O diálogo com ela não constituiu um estímulo intelectual por aí além, embora compreenda que tem os ingredientes para ser um bestseller; desde o afirmar-se contra o chamado politicamente correto até às “histórias de vida” e às histórias de sexo e poder pretensamente apoiadas na sabedoria religiosa tradicional, passando pela habilidade em as contar e por um discurso bem estruturado cheio de referências cultas – eis alguns impulsionadores de vendas.

Não foi o caráter conservador da obra (partilho com ela, por exemplo, algumas reservas em relação a exigências do movimento identitário), não foi esse caráter que me criou impressão menos positiva (mas é de realçar, ainda assim, a consequente pouca tolerância de algumas teses, a nível sócio-cultural; no já citado capítulo 11, é normalizada a violência dentro de grupos de trabalho masculinos, entendida como um teste:”és durão, divertido, competente e confiável? Se não, vai-te embora. Simples. Não precisamos de sentir pena de ti”); foi sobretudo a fragilidade, a pouca solidez, da justificação das ideias, da “argumentação”.

À margem de 12 Regras Para a Vida

Fora das páginas de 12 Regras Para a Vida, confirmamos essa fragilidade ao ouvir/ler entrevistas do autor, vídeos seus do Youtube: não é difícil encontrar aí “explicações” tão genéricas e tão subjetivas como a proposta, e acima referida, para as tiranias de Hitler e Estaline.

De modo semelhante, Peterson coloca a hipótese de “a confusão relacionada com o género” resultar de os “confusos” defensores terem brincado pouco ao ‘faz de conta’ quando eram crianças. De modo semelhante, o assédio sexual é “justificado” com o aparecimento da pílula nos anos 60 e a consequente indefinição da fronteira entre o assédio e o convite: “é normal” que, nestas circunstâncias, os homens cometam erros no âmbito das relações sexuais, estando grande parte da responsabilidade do lado das mulheres, que rejeitam a maior parte dos convites sexuais dos homens; o problema estaria também do lado dos “pós-modernistas” que enchem as escolas de Direito, que valorizam a consequência do ato e não a intenção do mesmo.

O debate do século?

A “argumentação” de Peterson descamba facilmente para a vagueza e a afirmação “gratuita”. Encontramos uma ilustração desta fragilidade no “debate do século” entre ele e Slavoj Zizek.
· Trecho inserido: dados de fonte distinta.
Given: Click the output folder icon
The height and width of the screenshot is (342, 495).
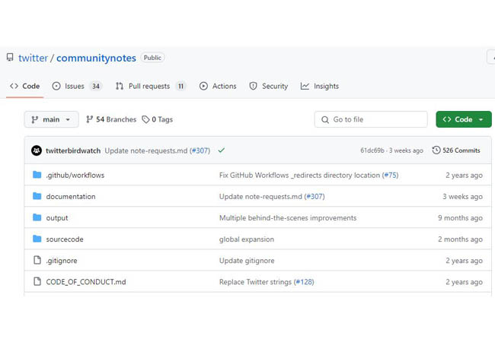Looking at the screenshot, I should click(37, 217).
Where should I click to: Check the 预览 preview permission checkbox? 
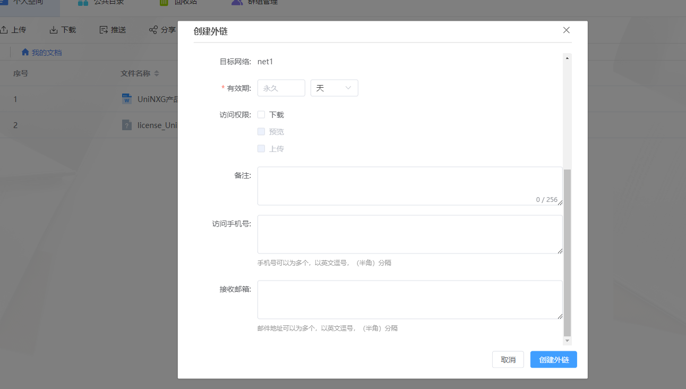pyautogui.click(x=261, y=131)
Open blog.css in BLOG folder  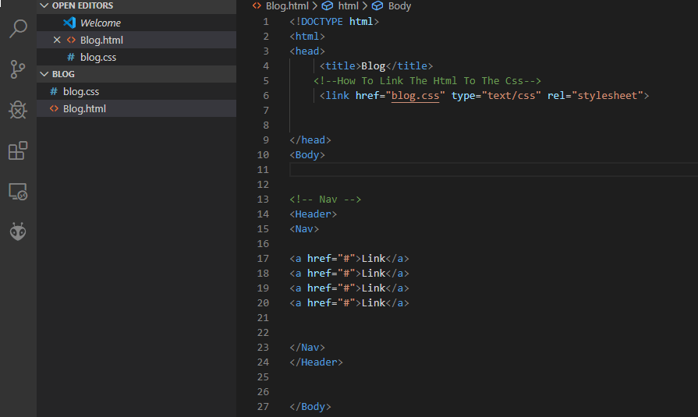tap(80, 91)
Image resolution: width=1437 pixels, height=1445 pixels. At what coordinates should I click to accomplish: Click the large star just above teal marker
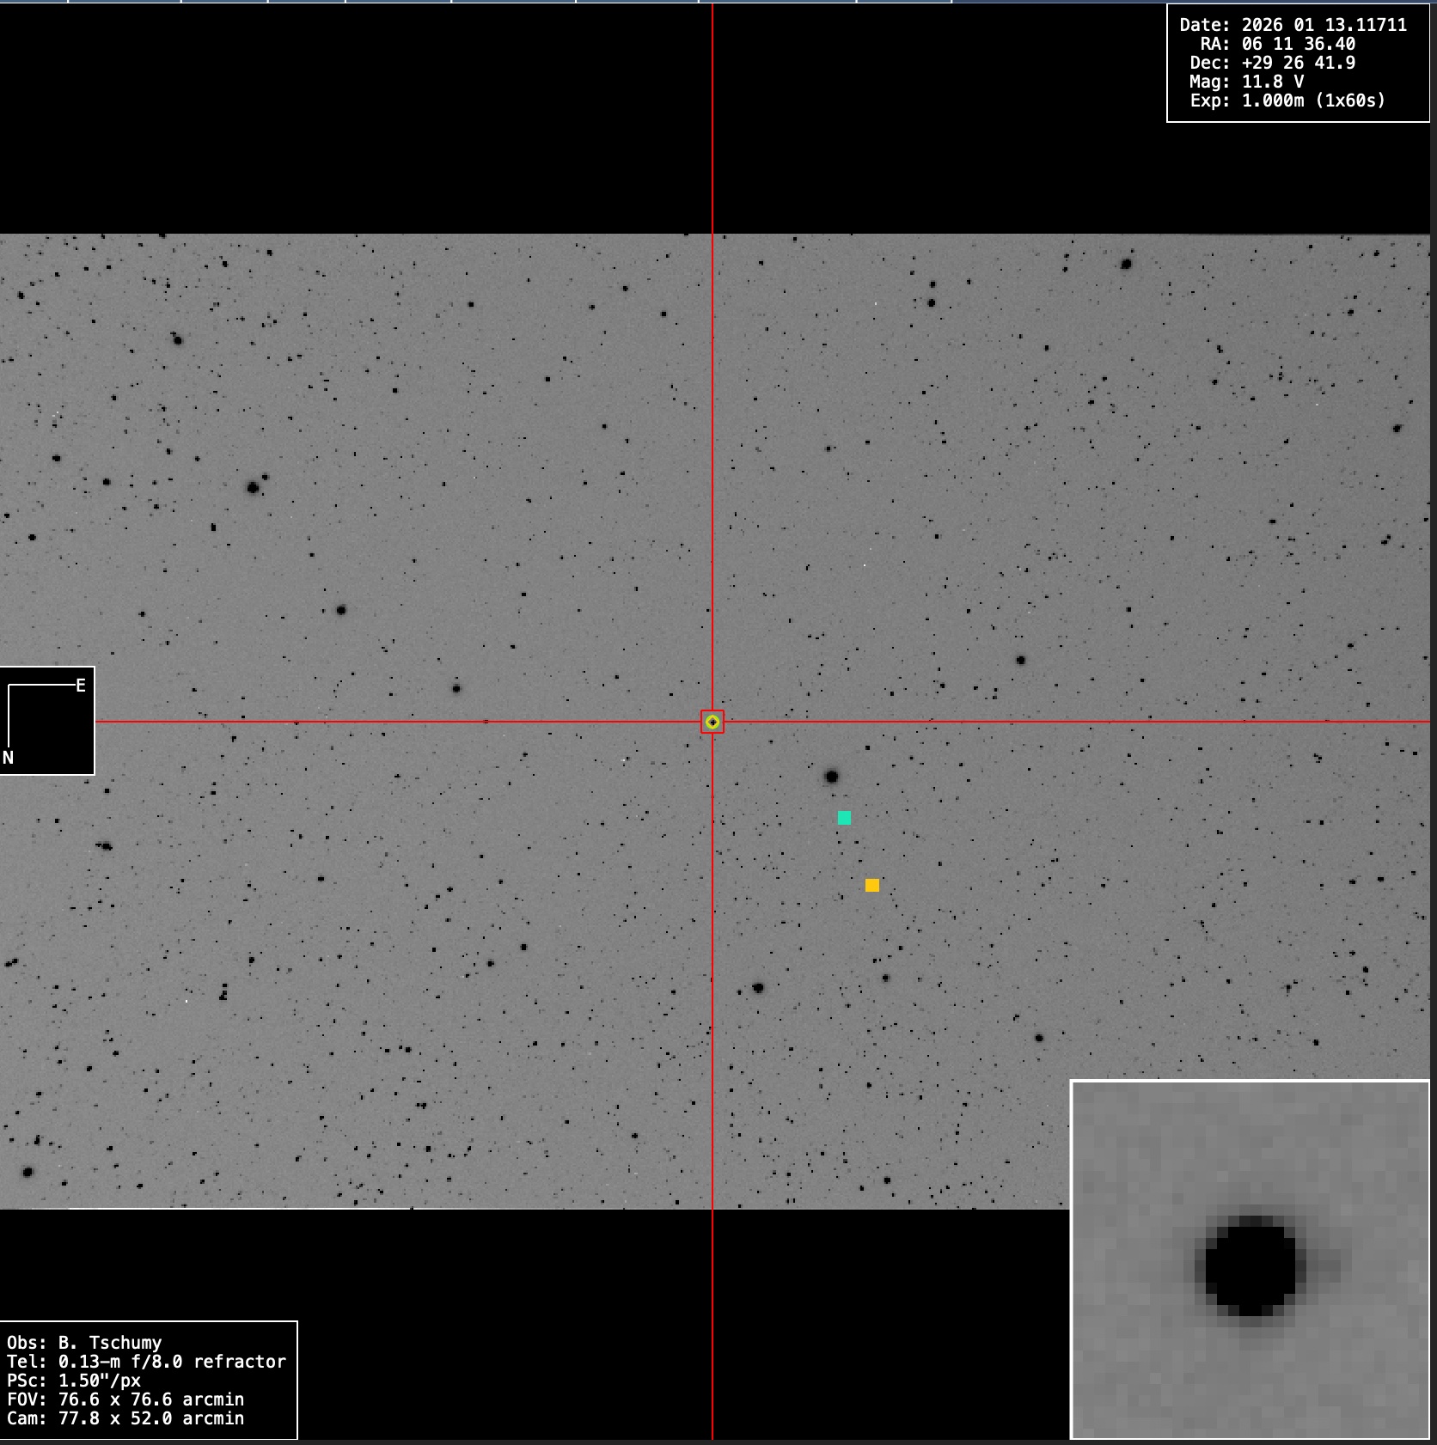point(831,777)
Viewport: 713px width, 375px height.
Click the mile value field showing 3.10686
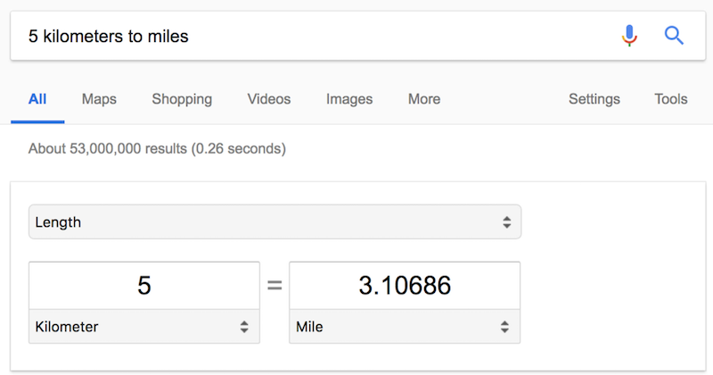pyautogui.click(x=405, y=286)
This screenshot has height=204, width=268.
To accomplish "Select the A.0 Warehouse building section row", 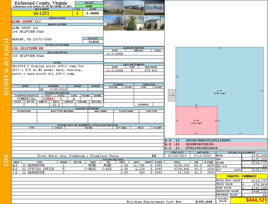I will [113, 165].
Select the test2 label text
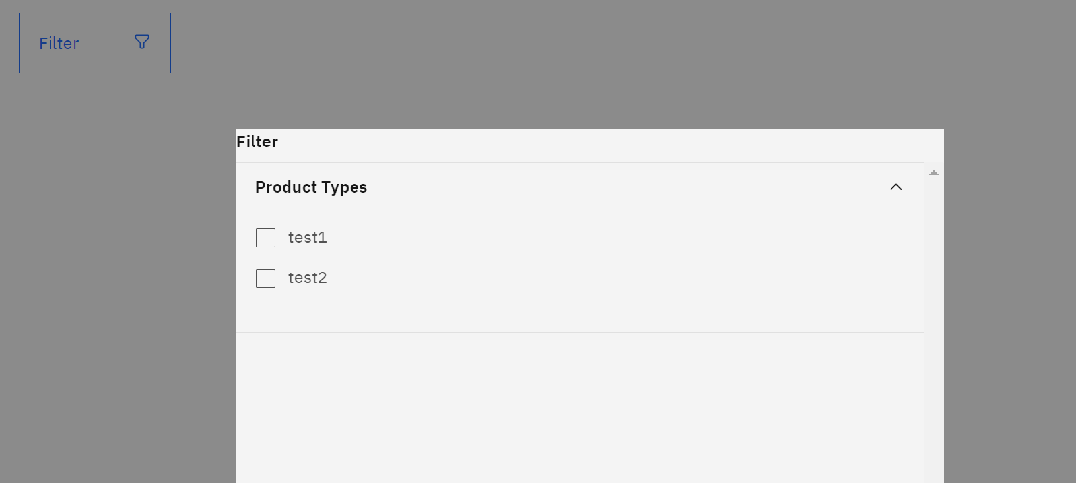The image size is (1076, 483). (x=308, y=278)
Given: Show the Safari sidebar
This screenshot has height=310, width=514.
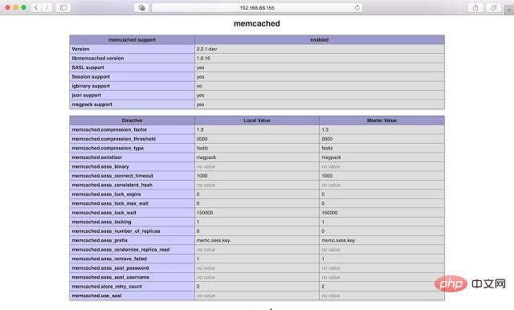Looking at the screenshot, I should (63, 7).
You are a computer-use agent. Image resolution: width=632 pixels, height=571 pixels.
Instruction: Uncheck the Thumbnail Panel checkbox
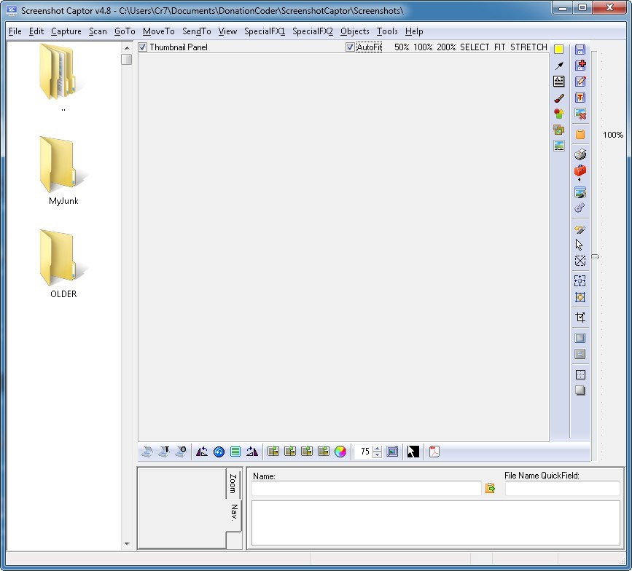point(142,47)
Não me pronunciando sobre o debate, destaco só dois ou três pontos que podem interessar para o presente propósito.

Estava decidido que o pontapé de partida seria uma exposição de Peterson sobre o tema Felicidade: Marxismo VS Capitalismo. Em lugar de se lançar à obra (…vasta!) do seu adversário, o psicólogo canadiano desculpou-se explicando que não lhe fora dado o tempo suficiente para se preparar e optou por atirar ao lado… uma seta fácil: reler a origem de todos os nossos males – o (brevíssimo) Manifesto do Partido Comunista de Marx e Engels. E, no essencial, ataca Marx repetindo os seus axiomas: em vez de se socorrer da história das sociedades humanas, Marx (que “não tem em conta a natureza”) deveria ter estudado a nossa “biologia”, onde estão incrustados os nossos reflexos hierárquicos.
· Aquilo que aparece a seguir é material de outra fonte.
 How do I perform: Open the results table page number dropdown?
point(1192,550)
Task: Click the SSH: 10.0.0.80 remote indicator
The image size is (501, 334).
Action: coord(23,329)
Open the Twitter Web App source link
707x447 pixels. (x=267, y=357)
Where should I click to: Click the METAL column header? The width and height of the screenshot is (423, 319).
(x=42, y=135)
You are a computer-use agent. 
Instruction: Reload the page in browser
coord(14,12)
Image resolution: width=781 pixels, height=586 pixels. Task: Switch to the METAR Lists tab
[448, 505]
Quando, avançado o debate, Zizek lhe pede um nome dos pós-modernistas neomarxistas igualitaristas de que ele fala, na resposta de Peterson, atirando de novo e sintomaticamente ao lado, transparece a mesma fraqueza anterior: os estudos mostram que 25% dos pesquisadores em ciências sociais se identificam como marxistas. E não adianta Zizek insistir no pedido de um nome; do outro lado, o tipo de resposta repete-se: o pós-modernismo substituiu a opressão do proletariado do marxismo pela opressão identitária. Zizek acerta no ponto: mas essa é precisamente uma aproximação não marxista. Peterson tenta dois nomes franceses, dos anos 60: Derrida e Foucault. Nova seta de Zizek: de facto, Foucault sempre foi considerado um inimigo pelos marxistas.
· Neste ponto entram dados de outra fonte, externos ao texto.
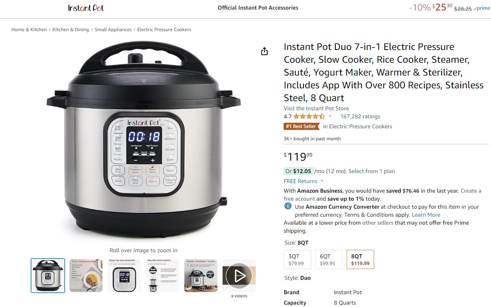Click the star rating icons

coord(309,116)
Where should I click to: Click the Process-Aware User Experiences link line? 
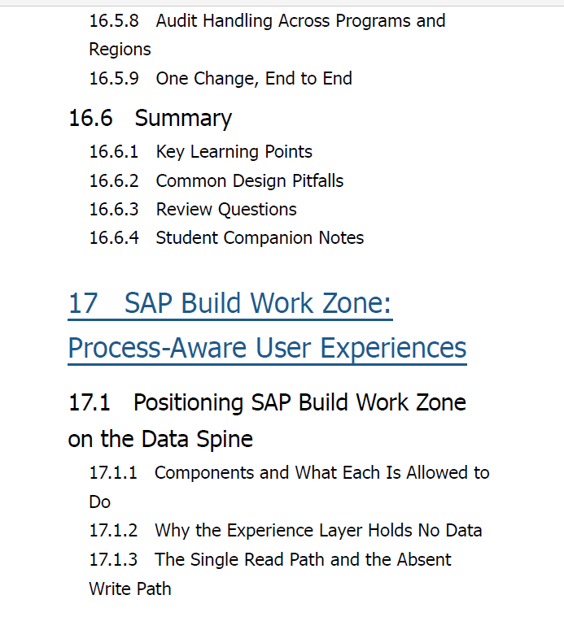(x=267, y=349)
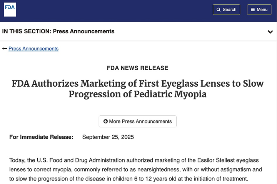Image resolution: width=277 pixels, height=184 pixels.
Task: Click the Search button label text
Action: click(229, 10)
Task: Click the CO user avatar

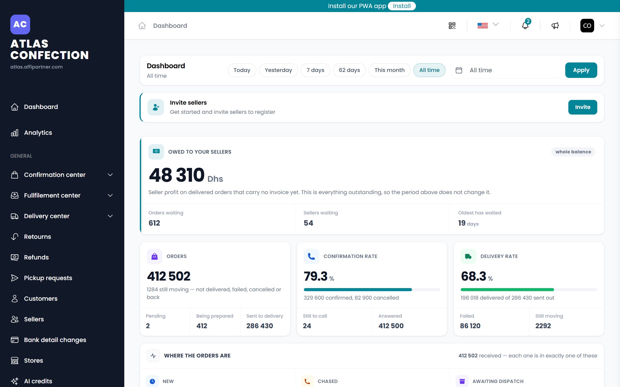Action: coord(587,26)
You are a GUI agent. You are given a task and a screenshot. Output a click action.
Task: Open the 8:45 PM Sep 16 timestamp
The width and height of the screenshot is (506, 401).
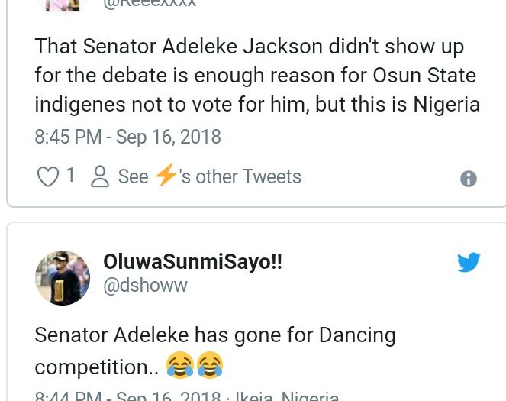127,137
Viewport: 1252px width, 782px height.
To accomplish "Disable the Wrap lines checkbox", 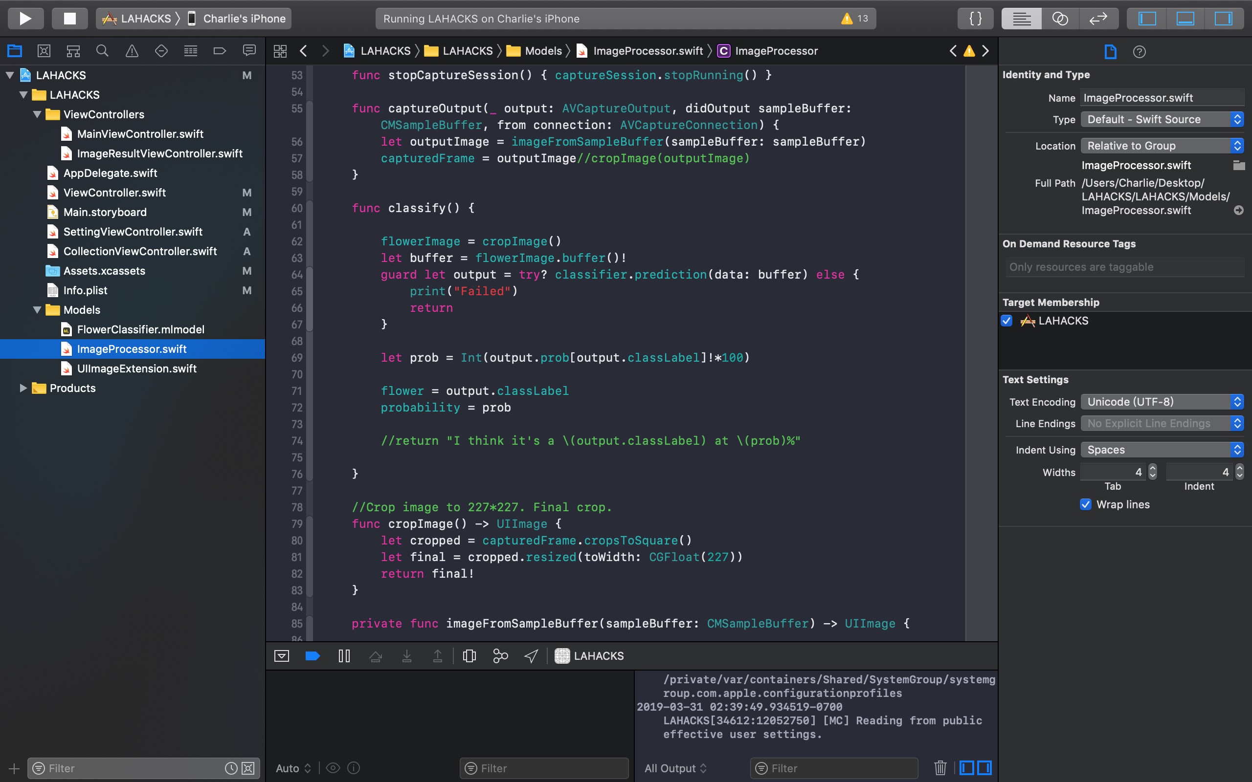I will [x=1085, y=504].
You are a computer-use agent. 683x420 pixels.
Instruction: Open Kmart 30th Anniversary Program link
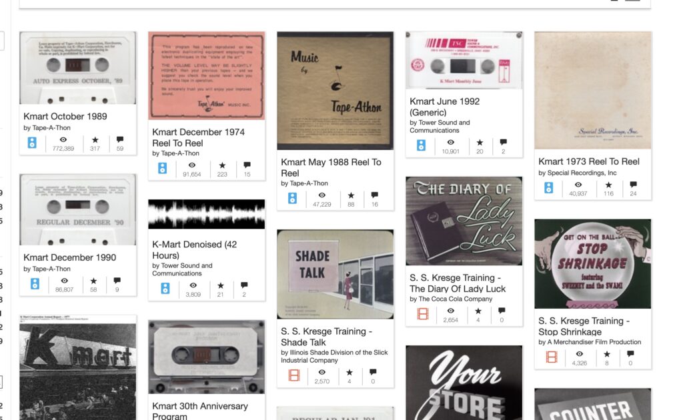coord(200,411)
Não sei se foi o debate do século ou um dececionante duelo cómico, vestindo ambas as personagens as vestes do anti-politicamente-correto. Mas, no que toca a Peterson, manifesta-lhe as fragilidades que encontrei em 12 Regras Para a Vida, com destaque para o simplismo oculto em interpretações e explicações aparentemente profundas. Fico com a sensação de, por exemplo no que toca ao marxismo, ficar pelas generalidades repetidas por quem nunca leu uma linha de Marx.